::: INPUT DATA

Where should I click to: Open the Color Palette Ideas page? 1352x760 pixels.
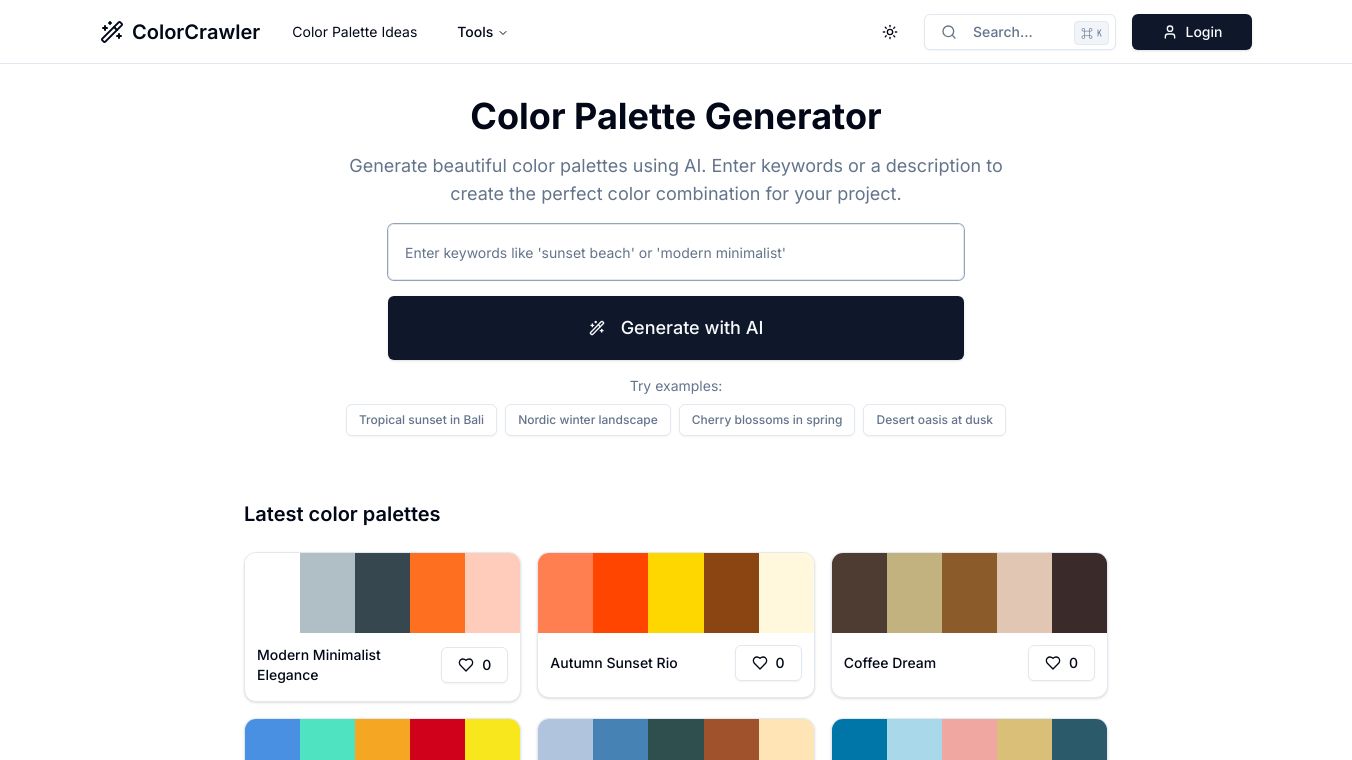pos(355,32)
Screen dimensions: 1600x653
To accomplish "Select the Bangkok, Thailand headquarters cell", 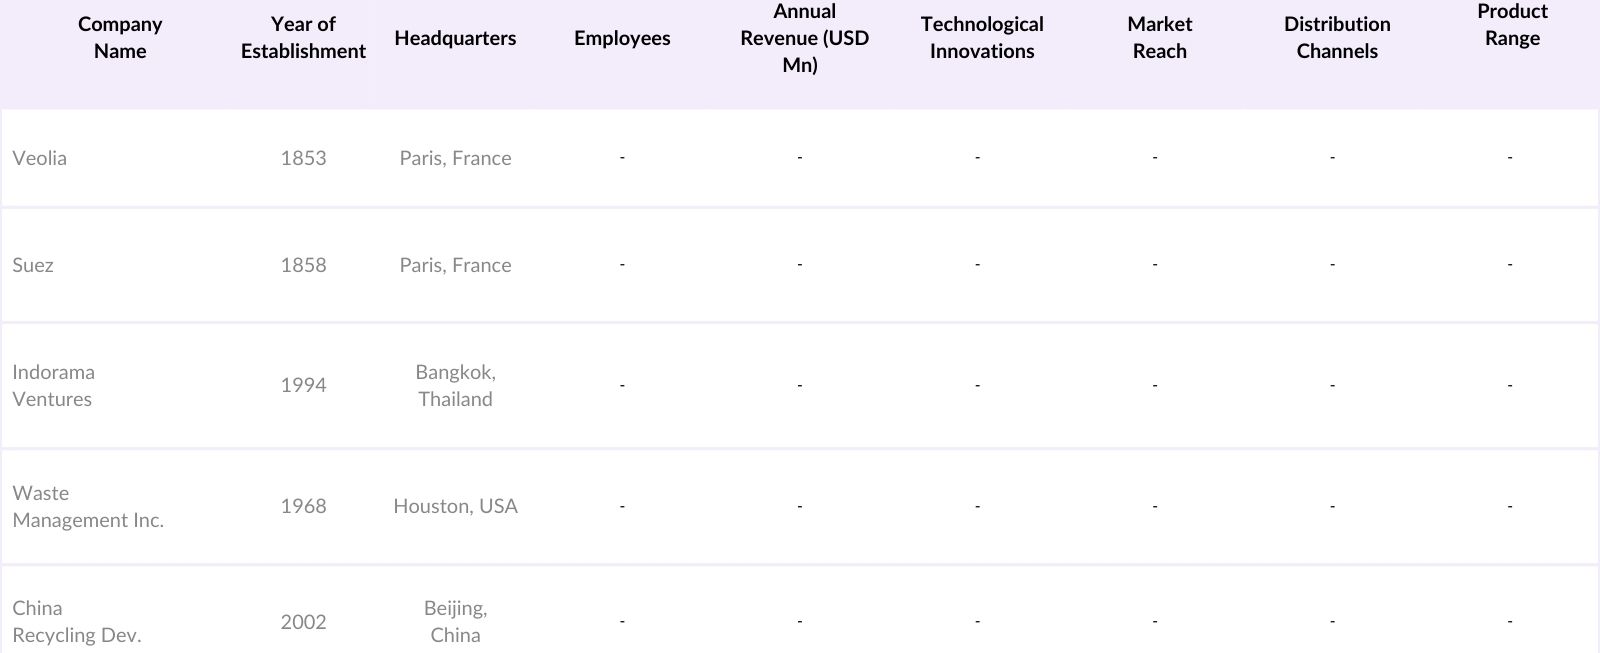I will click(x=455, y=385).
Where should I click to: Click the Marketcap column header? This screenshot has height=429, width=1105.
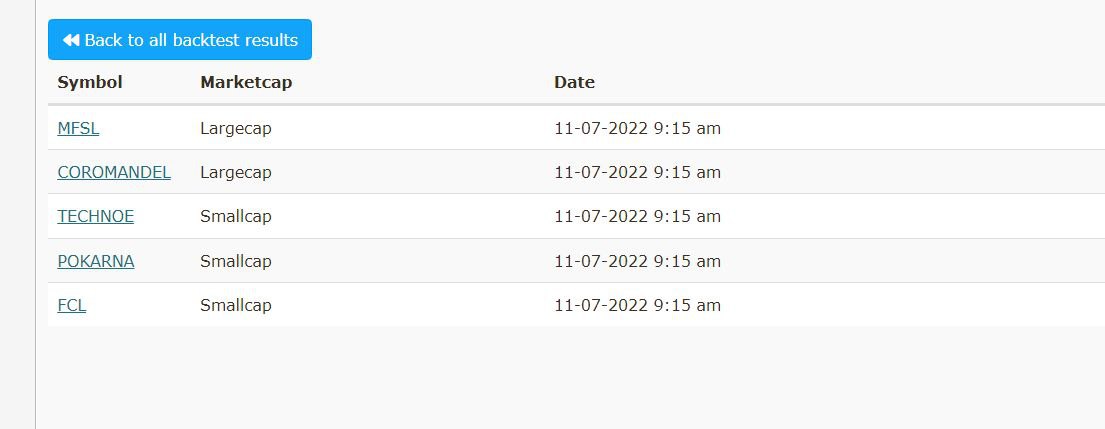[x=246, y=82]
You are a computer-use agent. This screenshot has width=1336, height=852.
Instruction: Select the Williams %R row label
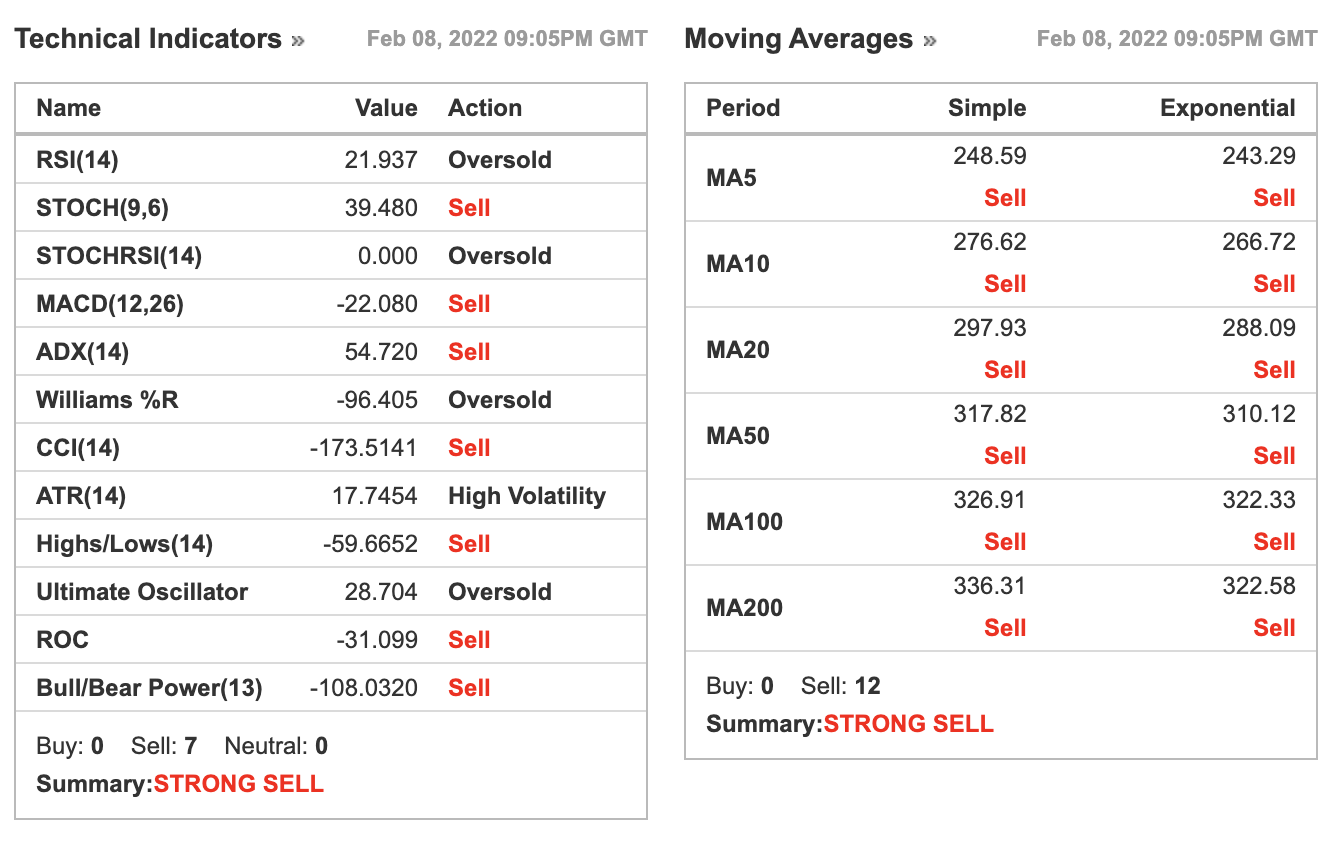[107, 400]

::::::
::: INPUT DATA

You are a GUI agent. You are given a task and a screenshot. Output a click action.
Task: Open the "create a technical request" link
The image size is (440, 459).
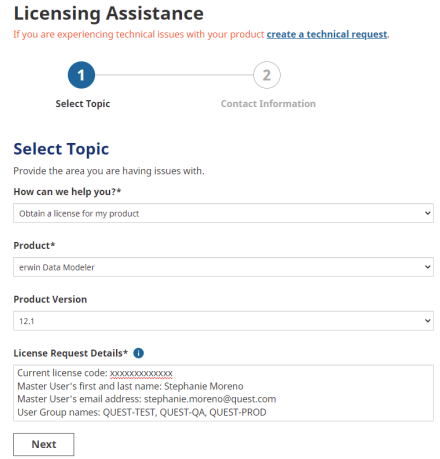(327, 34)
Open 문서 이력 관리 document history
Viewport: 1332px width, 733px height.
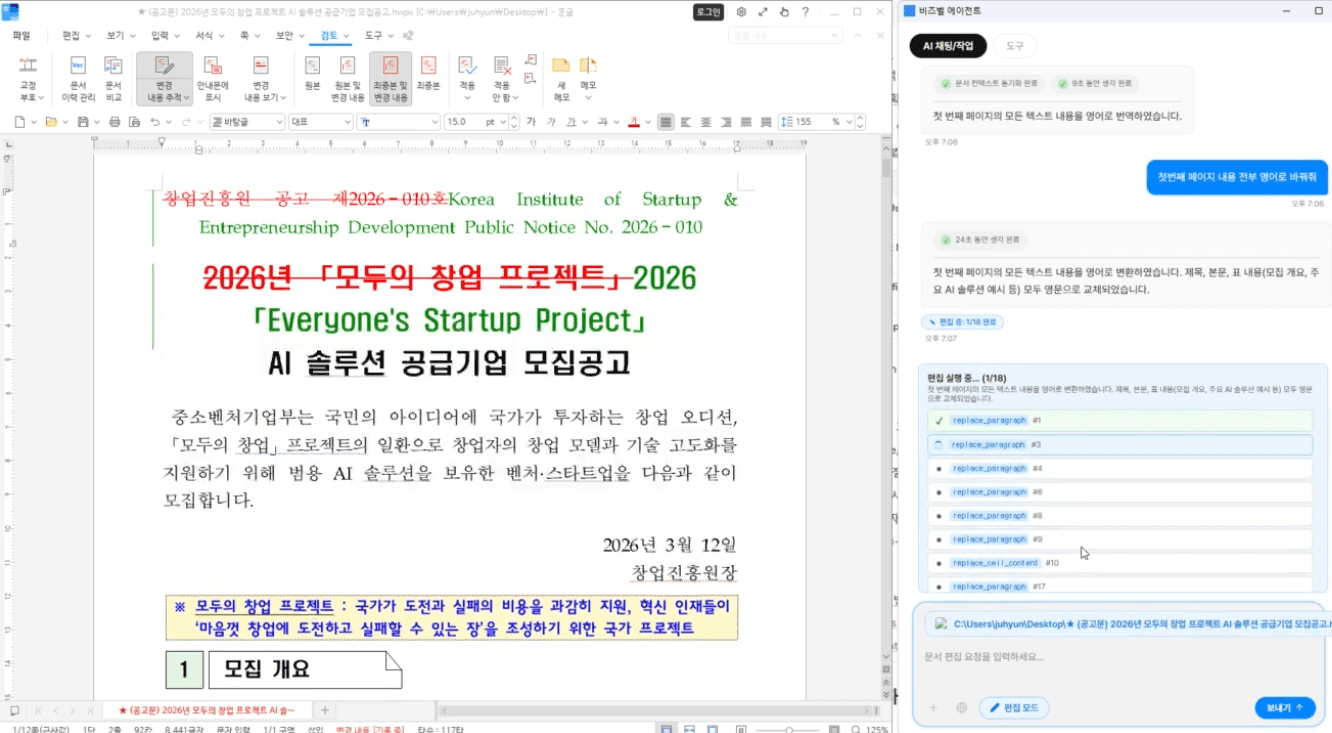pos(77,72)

::::::

ACTIVITY: Look through the entries above. Copy each line in which the string "agent" occurs.

EXPECTED ANSWER:
You are a computer-use agent. This screenshot has width=1336, height=852.
You are a GUI agent. You are given a task and a screenshot. Output a click action.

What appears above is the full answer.